Activity: Copy the data exactly. Images are the one exception.

Records shown:
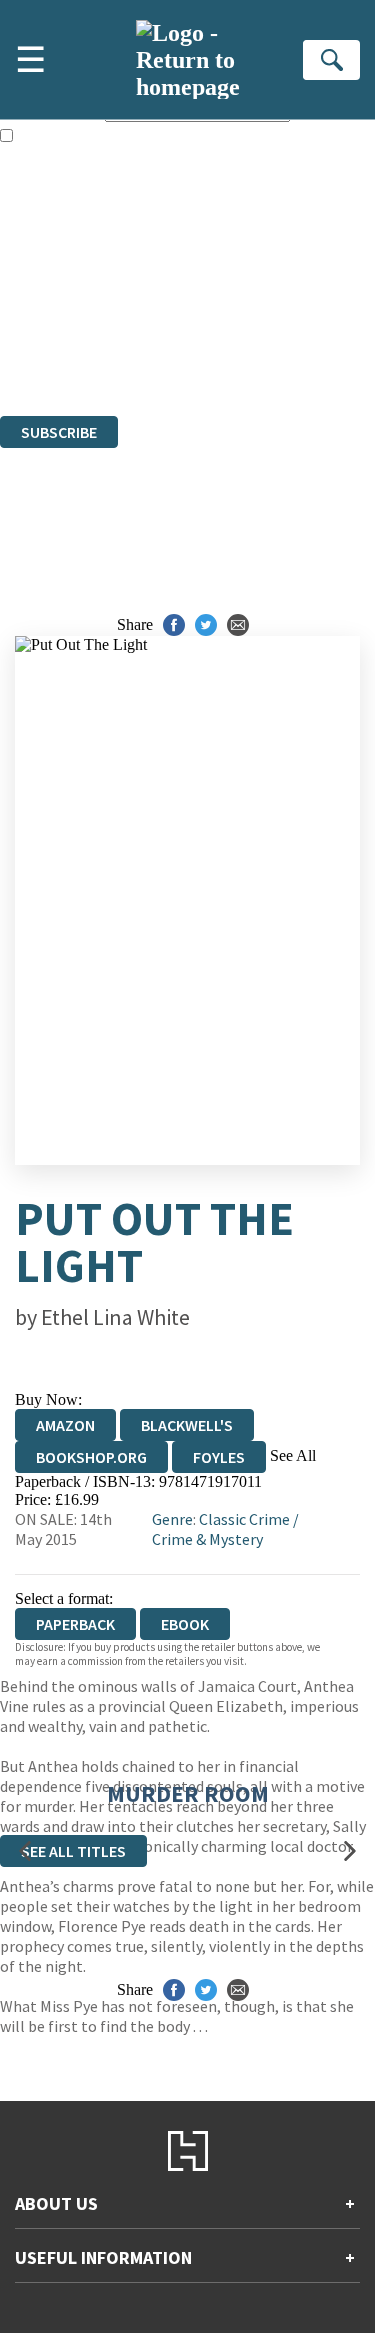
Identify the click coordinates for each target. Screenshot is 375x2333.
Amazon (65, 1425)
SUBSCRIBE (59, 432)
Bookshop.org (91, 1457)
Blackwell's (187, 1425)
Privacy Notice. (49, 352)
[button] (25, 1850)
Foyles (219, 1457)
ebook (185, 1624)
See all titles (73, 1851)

Solution to this exercise:
Identify the click coordinates for each target. Screenshot is 375x2333.
Amazon (65, 1425)
SUBSCRIBE (59, 432)
Bookshop.org (91, 1457)
Blackwell's (187, 1425)
Privacy Notice. (49, 352)
[button] (25, 1850)
Foyles (219, 1457)
ebook (185, 1624)
See all titles (73, 1851)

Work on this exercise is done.